A bare number is the expected answer: the count of lines in the data holding "beside".

++++ GIVEN DATA ++++

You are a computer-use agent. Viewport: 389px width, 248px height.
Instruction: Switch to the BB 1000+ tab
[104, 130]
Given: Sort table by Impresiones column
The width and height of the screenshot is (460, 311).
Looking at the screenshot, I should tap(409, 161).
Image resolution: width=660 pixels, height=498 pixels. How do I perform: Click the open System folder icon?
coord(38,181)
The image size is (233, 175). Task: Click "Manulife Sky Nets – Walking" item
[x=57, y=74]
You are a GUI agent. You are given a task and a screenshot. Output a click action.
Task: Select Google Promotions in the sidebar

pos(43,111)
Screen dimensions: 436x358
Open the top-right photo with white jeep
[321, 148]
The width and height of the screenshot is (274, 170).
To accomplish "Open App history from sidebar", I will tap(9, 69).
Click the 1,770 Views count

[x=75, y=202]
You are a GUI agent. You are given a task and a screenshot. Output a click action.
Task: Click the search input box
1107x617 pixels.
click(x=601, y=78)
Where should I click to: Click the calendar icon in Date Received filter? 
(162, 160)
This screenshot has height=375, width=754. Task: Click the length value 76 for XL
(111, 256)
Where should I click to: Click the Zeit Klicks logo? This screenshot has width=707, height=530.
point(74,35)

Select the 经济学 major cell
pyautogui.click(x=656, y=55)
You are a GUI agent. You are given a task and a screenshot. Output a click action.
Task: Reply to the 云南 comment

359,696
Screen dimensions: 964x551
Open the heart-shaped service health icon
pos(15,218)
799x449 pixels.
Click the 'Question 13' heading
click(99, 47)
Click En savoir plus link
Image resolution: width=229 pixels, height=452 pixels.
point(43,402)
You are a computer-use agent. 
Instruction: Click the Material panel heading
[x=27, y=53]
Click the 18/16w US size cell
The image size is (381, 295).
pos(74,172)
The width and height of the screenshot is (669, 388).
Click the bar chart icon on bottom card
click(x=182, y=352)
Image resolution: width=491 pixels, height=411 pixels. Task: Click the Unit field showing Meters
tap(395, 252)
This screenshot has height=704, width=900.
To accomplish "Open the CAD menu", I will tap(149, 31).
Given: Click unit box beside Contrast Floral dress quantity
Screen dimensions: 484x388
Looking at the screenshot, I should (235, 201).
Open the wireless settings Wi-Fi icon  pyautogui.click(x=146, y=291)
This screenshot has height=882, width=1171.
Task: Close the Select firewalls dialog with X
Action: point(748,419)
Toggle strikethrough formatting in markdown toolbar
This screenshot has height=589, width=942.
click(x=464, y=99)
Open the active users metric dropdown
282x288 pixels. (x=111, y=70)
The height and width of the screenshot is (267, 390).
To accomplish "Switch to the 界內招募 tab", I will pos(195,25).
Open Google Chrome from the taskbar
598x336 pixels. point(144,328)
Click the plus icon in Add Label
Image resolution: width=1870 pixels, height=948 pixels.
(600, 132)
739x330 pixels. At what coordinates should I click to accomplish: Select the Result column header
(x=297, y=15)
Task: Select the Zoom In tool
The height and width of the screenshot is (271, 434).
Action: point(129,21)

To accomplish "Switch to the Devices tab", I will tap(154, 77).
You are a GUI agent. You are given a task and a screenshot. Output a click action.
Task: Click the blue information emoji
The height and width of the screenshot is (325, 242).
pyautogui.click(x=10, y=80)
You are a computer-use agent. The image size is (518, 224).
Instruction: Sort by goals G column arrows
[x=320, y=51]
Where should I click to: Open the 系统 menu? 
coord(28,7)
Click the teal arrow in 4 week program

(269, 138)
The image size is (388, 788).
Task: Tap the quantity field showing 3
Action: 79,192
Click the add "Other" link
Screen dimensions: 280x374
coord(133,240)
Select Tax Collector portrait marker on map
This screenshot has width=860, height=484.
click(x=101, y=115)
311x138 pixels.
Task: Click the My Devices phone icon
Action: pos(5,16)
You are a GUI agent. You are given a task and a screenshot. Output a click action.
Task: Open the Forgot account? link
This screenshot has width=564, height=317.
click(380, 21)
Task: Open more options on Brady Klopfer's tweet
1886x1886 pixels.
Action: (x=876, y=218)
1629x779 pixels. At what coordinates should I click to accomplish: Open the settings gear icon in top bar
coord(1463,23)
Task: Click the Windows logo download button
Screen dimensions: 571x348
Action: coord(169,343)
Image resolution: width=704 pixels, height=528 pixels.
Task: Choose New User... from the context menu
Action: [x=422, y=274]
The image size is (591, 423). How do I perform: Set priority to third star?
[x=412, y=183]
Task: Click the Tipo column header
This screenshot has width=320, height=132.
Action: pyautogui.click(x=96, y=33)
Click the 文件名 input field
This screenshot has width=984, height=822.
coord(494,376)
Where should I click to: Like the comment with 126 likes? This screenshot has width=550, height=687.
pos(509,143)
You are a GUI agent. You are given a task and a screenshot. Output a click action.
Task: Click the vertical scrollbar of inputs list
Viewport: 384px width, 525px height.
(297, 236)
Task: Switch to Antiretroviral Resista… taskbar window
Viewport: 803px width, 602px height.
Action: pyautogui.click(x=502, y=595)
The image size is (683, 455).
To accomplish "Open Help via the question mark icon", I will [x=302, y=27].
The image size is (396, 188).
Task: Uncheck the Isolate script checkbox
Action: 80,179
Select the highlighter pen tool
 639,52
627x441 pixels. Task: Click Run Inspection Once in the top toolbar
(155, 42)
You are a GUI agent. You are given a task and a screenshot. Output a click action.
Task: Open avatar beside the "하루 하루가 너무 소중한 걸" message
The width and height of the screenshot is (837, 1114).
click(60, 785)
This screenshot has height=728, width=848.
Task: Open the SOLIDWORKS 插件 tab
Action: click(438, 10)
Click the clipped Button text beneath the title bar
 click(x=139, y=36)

++++

EXERCISE RESULT: 2